All Men Are Brothers, but All Too Often They Do Not Act Accordingly
In “The Communist Manifesto,” Marx and Engels tell us that “[t]he history of all hitherto existing society is the history of class struggles.” In a sense, I agree, although I define the struggling classes differently than they did. In any event, it seems clear enough from what we know about the past ten thousand years or so of human history that people everywhere have been marvelously creative in finding ways to define certain people as members of a class or other group that can and should be treated with contempt, denied equal justice, and exploited without mercy.
Sometimes the groups have been defined along racial or ethnic lines, at other times along religious lines, at still other times along lines of their place of birth or their citizenship status, sometimes by their level or kind of education, sometimes by the language they speak, and so forth, on and on.
When I was a boy, growing up in the San Joaquin Valley of California, I lived in a place where about two-thirds of the population consisted of Mexicans and their native-born children, people who often suffered mistreatment at the hands of the authorities and members of the public. For many of them, the fear of deportation and police abuse was a constant in their lives.
I myself, however, was a member of a different despised class, the migrants from Oklahoma known as Okies.

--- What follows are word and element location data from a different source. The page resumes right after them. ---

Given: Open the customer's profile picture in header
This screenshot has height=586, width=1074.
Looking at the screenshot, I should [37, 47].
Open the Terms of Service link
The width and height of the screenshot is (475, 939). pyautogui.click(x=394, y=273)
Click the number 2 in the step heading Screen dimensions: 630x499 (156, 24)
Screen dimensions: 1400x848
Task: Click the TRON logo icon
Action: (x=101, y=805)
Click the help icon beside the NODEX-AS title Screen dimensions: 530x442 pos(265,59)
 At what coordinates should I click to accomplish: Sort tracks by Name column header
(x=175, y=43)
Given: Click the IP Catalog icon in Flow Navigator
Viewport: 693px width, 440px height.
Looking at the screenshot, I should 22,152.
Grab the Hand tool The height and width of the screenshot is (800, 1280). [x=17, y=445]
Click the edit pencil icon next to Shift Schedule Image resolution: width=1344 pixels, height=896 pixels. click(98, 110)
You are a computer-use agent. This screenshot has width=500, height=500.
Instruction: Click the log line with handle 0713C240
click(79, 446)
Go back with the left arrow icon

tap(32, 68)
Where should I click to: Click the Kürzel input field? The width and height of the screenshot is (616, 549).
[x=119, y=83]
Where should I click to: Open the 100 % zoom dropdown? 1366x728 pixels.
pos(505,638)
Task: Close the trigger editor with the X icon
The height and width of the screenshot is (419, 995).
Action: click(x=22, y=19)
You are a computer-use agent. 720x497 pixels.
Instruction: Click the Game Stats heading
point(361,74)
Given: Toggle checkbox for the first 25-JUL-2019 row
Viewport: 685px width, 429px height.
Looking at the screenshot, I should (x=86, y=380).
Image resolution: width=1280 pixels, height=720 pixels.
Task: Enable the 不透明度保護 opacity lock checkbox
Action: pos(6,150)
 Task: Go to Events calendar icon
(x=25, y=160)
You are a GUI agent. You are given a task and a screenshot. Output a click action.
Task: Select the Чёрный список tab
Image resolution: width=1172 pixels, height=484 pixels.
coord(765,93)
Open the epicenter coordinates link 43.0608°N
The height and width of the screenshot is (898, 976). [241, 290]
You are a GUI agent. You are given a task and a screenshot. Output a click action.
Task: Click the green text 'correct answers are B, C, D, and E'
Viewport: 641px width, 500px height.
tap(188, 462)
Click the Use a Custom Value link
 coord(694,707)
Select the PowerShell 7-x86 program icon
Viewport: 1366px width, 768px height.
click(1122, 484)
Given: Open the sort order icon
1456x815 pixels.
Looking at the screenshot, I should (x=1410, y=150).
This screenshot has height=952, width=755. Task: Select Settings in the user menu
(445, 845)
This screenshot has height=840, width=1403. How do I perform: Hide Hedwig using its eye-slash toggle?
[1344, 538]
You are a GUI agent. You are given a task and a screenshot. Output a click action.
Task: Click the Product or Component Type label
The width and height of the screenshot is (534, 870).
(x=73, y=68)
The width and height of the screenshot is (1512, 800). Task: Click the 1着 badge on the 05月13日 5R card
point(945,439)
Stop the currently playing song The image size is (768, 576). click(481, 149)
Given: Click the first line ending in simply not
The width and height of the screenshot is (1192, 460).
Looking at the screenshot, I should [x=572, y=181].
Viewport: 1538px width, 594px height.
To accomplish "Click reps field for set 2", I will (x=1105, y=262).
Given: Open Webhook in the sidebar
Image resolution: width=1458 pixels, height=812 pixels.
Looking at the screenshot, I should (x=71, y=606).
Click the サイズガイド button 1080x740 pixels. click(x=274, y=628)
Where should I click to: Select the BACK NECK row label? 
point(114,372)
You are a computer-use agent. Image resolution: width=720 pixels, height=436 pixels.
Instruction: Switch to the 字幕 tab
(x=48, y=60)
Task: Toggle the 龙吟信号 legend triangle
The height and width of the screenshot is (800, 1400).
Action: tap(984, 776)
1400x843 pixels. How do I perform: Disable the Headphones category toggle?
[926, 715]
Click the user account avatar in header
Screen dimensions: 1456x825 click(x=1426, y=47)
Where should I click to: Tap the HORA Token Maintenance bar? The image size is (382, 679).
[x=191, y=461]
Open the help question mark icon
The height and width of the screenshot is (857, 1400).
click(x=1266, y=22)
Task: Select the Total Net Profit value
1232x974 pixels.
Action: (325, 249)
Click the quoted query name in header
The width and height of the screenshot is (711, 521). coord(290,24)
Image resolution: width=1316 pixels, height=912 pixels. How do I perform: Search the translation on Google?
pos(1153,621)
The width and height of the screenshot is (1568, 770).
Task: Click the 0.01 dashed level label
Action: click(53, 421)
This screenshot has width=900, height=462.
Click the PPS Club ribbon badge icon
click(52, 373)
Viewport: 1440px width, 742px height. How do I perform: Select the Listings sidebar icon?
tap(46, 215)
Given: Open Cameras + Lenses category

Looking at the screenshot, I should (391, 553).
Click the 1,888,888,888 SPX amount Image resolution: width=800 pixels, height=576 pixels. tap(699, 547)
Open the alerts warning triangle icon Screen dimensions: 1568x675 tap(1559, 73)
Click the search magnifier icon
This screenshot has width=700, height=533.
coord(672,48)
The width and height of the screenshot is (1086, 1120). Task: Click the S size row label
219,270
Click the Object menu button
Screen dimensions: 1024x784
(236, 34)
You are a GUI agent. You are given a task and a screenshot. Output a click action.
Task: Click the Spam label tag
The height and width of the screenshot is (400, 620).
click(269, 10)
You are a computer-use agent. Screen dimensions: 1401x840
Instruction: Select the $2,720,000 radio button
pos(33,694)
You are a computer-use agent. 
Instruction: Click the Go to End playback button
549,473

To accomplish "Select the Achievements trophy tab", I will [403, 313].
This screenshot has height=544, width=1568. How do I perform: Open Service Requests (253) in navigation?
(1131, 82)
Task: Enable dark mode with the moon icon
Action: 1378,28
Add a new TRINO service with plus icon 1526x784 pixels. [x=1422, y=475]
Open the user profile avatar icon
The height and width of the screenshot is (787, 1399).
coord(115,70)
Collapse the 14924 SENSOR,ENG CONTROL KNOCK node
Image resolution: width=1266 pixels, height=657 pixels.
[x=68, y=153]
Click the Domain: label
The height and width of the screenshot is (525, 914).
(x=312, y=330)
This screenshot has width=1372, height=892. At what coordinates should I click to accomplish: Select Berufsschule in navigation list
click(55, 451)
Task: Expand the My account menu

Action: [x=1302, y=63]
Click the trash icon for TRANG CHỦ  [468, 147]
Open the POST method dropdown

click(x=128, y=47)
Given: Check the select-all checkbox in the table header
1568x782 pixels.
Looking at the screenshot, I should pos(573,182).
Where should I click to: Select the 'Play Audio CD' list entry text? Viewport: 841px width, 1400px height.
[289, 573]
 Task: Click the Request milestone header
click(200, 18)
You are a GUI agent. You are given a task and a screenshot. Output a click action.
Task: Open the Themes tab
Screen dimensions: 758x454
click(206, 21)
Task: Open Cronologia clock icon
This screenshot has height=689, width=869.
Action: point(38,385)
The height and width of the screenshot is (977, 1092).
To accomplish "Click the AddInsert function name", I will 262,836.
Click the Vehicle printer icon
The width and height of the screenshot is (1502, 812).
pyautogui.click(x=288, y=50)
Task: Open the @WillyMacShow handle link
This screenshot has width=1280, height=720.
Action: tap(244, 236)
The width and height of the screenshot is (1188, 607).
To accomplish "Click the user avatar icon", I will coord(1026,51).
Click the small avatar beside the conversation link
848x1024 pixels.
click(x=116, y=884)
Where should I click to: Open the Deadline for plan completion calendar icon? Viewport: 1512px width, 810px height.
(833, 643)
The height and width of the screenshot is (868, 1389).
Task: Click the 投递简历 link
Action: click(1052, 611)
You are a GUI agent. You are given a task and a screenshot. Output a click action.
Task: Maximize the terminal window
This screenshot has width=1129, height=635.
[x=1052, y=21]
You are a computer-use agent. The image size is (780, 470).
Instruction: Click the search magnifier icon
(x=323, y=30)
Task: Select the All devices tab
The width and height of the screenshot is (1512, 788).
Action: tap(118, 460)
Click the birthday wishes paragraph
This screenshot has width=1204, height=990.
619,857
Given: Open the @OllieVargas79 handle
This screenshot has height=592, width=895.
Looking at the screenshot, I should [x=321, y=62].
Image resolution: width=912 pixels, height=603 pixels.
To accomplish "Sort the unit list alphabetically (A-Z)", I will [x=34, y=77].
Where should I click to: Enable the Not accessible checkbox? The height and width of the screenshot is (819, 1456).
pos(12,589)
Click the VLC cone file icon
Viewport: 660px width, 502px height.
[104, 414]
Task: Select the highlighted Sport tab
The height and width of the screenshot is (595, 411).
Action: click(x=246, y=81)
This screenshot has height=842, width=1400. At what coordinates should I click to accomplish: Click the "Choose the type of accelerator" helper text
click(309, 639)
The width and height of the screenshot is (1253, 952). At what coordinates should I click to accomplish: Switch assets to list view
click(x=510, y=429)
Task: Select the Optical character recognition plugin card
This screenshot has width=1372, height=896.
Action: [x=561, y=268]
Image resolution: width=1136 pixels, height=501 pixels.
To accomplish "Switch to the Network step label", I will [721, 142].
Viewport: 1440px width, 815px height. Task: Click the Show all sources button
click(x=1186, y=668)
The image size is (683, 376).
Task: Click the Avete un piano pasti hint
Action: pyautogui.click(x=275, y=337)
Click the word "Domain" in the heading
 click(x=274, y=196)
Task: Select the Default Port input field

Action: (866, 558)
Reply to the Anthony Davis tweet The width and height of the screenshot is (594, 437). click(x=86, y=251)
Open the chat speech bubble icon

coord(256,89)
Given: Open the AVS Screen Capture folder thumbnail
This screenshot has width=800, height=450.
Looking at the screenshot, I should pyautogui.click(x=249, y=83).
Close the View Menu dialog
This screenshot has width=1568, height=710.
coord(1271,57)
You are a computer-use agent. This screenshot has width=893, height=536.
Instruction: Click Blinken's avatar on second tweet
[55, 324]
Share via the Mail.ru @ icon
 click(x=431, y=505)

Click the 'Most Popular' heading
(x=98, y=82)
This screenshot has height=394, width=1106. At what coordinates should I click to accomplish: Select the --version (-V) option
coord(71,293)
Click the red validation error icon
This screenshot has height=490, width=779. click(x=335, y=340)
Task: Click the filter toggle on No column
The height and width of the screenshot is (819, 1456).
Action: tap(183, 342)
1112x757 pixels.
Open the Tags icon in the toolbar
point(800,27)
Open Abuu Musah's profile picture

Although these people had previously suffered considerable mistreatment at the hands of the California legislature, police, landowners, and others, by the time my family arrived, in 1951, such mistreatment had greatly moderated, and although I was always aware that we Okies were looked down on by some people for our poverty, our lack of education, and our speech, I never dwelt on such minor lack of respect, and indeed I personally suffered not at all in this regard when I attended the same small-town schools as everyone else and succeeded there academically and athletically without my group membership’s holding me back at all.
After I became a professor, I spent much of my time during the first fifteen years of my career engaged in research and writing about American blacks since the War Between the States. This work was often hard to bear because of the nature of the subject. It was not that I was studying people who had low incomes, little education, or other deficiencies, often as a result of their treatment at the hands of the powers that were, especially in the South. It was more because of how the whites in general treated the blacks with contempt and viewed them as inferior by virtue of nothing but their race. This sort of pervasive withholding of basic human respect made my blood boil. As I studied occasions when such disrespect spilled over into the outrages for which the South became justly infamous — lynchings and similar savageries — I often had to struggle to keep my tears from staining my notes.
Nowadays, I have the same reaction to the contempt with which so many Americans treat the migrants from Mexico, Central America, and elsewhere solely because they belong to a different ethnic group, speak a different language, are very poor, or — worst of all — lack the official stamp of government approval that endows them with permission to be here, a right that no peaceful person ought to have been denied in the first place. Reading about the injustices perpetrated so lavishly on these people, especially by police, but also by various vigilantes, nativists, xenophobes, and other yahoos, I find again that my blood boils and my tears well up.
When, oh when, will people finally learn to treat all human beings as their brothers and sisters? Sad to say, I believe the answer is, never.